そういえば、きっちりとは名乗ってなかったな。

 

「名乗り遅れて申し訳ありません。私はサトゥーと申します」

「サトゥー……」

 

 確かめるように、ソーマ様は名を口にした。

 

「わかった……。では料理人の名を聞かせてくれ」

「あの献上した料理を作ったのは私です」

「意外だな……冒険者があのような一流の腕を持つなどとは……」

 

 本当に驚いたといった声音でソーマ様が言う。スキル頼りのレシピとかロクに知らない歪な腕なんだけどね。

 

「それで……、私のアイデアを実現する料理人として腕を振るってくれるか?……無論、給金は払おう」

 

 給金が出るのは嬉しいね。具体的な金額もなかなかの高額だ。リリも加わって、色々物入りだし、ありがたい。

 

「私でよければ。ただ私のファミリア内での用事があるため、早くて明後日からになります」

「わかった。……事前の連絡は要らない。来れるようになったら直接こちらに来てくれ」

 

 そう言って、話は終わりだという風に、作業を再開した。オレは一礼してソーマ様の部屋を後にした。

 

 オレは今現在、ホームの1階の廃教会にいる。そばには木材が転がっている。ストレージには工具類と、木材や石材などがまだまだ入っている。

 ダンジョンから良さげな石材は切り出したが、木材に関しては乾燥なりの時間を置く必要があると何かで見たので大人しく買うことにした。

 材料費はソロでダンジョンに潜った時の金である。おかげで手持ちの金はかなり少なくなってしまった。また、そのうちソロで潜って金を稼がないとね。

 さて、これから何をするかというと、前々から考えていた教会の補修計画を実行するつもりだ。快適な生活のためである。少しの間、自重は放り投げることとする。

 まずは、教会の穴から雨が入らないように修繕する。石材だろうが木材だろうが魔刃剣でスパスパ切って加工していく。魔刃剣で切った断面はやすりをかけたように滑らかな仕上がりだ。石を加工した際に、石工スキルを手に入れたので、有効化しておく。
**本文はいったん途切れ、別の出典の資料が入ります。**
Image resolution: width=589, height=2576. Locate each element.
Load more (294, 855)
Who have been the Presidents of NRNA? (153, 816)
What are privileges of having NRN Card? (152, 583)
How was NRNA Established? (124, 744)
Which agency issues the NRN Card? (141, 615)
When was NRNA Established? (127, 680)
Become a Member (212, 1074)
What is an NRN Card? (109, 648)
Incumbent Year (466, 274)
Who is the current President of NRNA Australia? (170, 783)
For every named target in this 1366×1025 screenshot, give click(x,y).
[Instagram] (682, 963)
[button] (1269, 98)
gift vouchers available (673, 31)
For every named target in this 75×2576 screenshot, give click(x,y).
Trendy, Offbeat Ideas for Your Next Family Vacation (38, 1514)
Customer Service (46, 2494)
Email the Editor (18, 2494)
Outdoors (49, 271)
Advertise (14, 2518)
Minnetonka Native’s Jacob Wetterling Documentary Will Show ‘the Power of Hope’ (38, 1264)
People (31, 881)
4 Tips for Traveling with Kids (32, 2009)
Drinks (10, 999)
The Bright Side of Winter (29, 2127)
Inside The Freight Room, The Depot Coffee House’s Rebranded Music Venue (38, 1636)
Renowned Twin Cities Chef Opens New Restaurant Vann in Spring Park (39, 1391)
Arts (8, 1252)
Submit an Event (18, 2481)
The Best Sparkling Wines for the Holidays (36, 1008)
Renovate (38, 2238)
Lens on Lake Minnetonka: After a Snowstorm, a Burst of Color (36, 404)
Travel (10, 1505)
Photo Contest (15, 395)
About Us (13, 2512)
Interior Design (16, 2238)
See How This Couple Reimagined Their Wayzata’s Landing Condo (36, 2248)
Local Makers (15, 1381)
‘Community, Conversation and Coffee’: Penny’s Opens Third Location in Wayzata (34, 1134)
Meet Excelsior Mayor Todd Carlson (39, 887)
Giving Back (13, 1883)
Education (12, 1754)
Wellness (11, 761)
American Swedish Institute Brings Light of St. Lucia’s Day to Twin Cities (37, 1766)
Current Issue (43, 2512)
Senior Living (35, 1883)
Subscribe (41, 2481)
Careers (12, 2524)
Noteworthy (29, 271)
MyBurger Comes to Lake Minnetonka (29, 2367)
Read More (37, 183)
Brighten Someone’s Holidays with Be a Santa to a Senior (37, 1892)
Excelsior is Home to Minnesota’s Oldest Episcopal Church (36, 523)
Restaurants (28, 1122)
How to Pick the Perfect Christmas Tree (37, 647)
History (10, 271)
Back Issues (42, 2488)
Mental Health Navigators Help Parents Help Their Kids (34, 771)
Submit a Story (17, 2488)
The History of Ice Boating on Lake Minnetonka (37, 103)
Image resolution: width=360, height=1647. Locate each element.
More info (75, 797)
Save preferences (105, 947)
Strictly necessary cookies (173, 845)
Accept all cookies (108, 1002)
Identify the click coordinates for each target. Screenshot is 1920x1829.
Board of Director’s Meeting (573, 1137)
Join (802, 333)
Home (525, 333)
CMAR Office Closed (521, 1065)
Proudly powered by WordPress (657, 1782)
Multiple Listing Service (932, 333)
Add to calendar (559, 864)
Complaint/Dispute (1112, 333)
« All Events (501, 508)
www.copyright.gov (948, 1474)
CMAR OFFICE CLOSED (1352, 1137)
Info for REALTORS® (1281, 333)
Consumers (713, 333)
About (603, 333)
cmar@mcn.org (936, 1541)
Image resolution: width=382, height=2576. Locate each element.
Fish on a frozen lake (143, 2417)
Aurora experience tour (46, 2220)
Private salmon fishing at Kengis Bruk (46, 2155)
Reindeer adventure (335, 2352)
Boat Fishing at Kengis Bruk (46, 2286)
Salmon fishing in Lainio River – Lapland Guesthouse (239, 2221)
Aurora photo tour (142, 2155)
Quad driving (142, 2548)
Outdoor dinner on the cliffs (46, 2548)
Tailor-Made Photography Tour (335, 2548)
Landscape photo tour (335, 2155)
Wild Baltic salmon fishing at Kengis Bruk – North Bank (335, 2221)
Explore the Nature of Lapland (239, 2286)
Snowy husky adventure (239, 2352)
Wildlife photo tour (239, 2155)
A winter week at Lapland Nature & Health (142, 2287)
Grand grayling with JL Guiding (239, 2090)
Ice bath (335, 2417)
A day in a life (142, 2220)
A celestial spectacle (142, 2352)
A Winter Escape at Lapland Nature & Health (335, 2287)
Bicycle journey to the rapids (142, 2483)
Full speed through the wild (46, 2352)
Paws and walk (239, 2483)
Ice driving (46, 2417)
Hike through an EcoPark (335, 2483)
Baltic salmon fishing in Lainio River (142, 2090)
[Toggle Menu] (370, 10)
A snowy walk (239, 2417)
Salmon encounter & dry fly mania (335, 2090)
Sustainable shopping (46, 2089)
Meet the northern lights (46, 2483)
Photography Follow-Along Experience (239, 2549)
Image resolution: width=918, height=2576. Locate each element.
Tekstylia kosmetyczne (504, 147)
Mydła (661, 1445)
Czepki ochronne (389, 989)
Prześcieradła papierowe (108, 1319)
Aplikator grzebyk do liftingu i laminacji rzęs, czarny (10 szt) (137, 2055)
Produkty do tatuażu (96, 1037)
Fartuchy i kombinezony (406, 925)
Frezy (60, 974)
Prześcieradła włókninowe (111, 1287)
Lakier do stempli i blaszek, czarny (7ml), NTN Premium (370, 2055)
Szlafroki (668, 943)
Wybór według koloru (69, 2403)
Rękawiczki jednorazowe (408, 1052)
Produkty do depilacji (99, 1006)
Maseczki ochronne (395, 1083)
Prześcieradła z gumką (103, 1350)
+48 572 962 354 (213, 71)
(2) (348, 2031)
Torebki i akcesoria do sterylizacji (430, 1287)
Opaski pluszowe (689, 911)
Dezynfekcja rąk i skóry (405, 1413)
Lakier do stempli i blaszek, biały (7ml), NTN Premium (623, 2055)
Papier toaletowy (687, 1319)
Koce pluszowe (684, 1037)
 スキルサポートを活かして一つ目の穴を塞いだ時点で、「建築」スキルを得たので、こちらにもすぐポイントを振って有効化しておく。

 異常な速度で木材・石材を加工でき、ジャンプで簡単に屋根まで昇って、スキル補正に従い修繕していく。ストレージのおかげで工具や素材は出し入れ自由だ。建築には詳しくないが、あり得ない速度で修繕が完成したというのはわかる。

 ほどなくして補修は完了した。少々不格好かもしれないが、雨は入らないだろう。

 次に、仮設の部屋を作るつもりだ。地下室に4人は狭すぎるだろうとオレは思う。

 かといって、教会の地面や壁はボロボロで、雨が入らないような補修はできたが、綺麗にしようとすると、建て直しレベルで入れ替えないといけないだろう。なので、祭壇の前の広めの空間に箱型の部屋を並べ、お茶を濁そうかなというわけである。

 ロクに手入れもしないで、今更だが祭壇にお酒を取り出し杯に注ぐ。祭壇前に部屋を作ります、ごめんなさいと名も知らない神様に手を合わせて謝っておく。

 

>「祈祷」スキルを得た

>称号「信仰篤き者」を得た

 

 いやいや、信仰篤き者は、祭壇前に部屋なんて作らないよ。相変わらず、このスキルや称号の入手はゆるゆるである。助かるんだけどね。

 気を取り直して、魔刃剣でスパスパと木材を切り、工具類を使い、仮設部屋が4つできた。

 木製の箱に扉を付けたような見た目である。中は結構狭い。内装として木のベッドに裁縫スキルで作った布団、ベッド横のサイドチェストくらいだ。ベッドとチェストは前もって作っておいたものだ。穴を塞いだ分暗くなるだろうから魔石灯は部屋の分以外にも購入したが、鏡も用意したほうが良かったかもしれない。狭いから限度はあるが、後々追加していけばいいだろう。

 そんなことを考えながら、ほかに不備がないか確認していたら、叫び声が聞こえた。

 

「こ、これは一体?」

 

 3人とも、ポカンとした表情で辺りを見回していた。

 

「おかえり、サプライズプレゼントは気に入ってもらえたかな?」

「こ、これはサトゥーさんが用意したんですか?」

「4人で地下室だと手狭かなと思ってね」

 

 ヘスティア様は大きな溜息を吐いてから言う。

 

「まったく君は……嬉しいんだけど、凄すぎて呆れてしまうよ」

「……これ、サトゥー様が一人でやったんですか?」

 

 リリが呆然としながらも聞いてきた。自分の部屋でダラダラとしたいからといって、さすがにやり過ぎたか。

 

「まさか。色んな人の力を借りたよ。色々なお店に回って、前々から色々と準備して大変だったよ。ちょうどいい機会だったから頑張ってもらったんだよ」

 

 ヘスティア様には嘘がバレるけど、別にいいだろう。

 ちょっとヘスティア様の表情がおかしいことになった。幸い、ベル君とリリは見ていないようだから、バレたりはしていないようだ。

 

「とりあえず、それぞれ部屋の中を見てきてよ。不備があったら問題だしね。その間に夕飯、用意しておくから」

 

 そう言って、地下室へ向かう。

 今日はリリが眷属になったお祝いに少し豪華なメニューにしてみる。内容は、オムライスにハンバーグとサラダ、デザートに蒸しプリンとしてみた。一部食材は、ストレージから取り出した。

 リリの食事はひたすら安いメニューだったので好みは把握しきれていないが、特に嫌いではないはずだ。

 各自、部屋を整えたりして結構な時間がたった頃に料理は完成した。

 

「これ、お金は大丈夫なんですか!?」

 

 テーブルに並んだ料理を見たリリの第一声がこれだ。

 普段より高いことは認めるが、基本、材料は安価なものを使っているんだけどね。

 

「普段はもっと質素な料理だよ。今日は特別だから安心してくれ」

「いや、教会の修繕費とかもそうですし、ヘスティア様、ほんとお金管理しているんですか!?」

「今日の料理と教会の修繕は、オレ個人のお金から出したよ。安い所を探したし、値切ったし、色々と工夫したんだよ」

 

 安い所をマップで探し、値切りスキルも使ったが、さすがに夜中にソロでダンジョンに潜って稼いだお金で、人件費を削って教会を直しましたとは言えない。

 

「サトゥー君は嘘はついてないよ。それより冷めないうちに食べようぜ!」

 

 リリは、食べる前は納得いかないと言わんばかりの顔をしていたが、一口料理を食べると、目尻が下がり、食べ進めるうちにとてもいい笑顔を浮かべていた。

 うん。頑張って作ったかいがあったよ。これからよろしくね、リリ。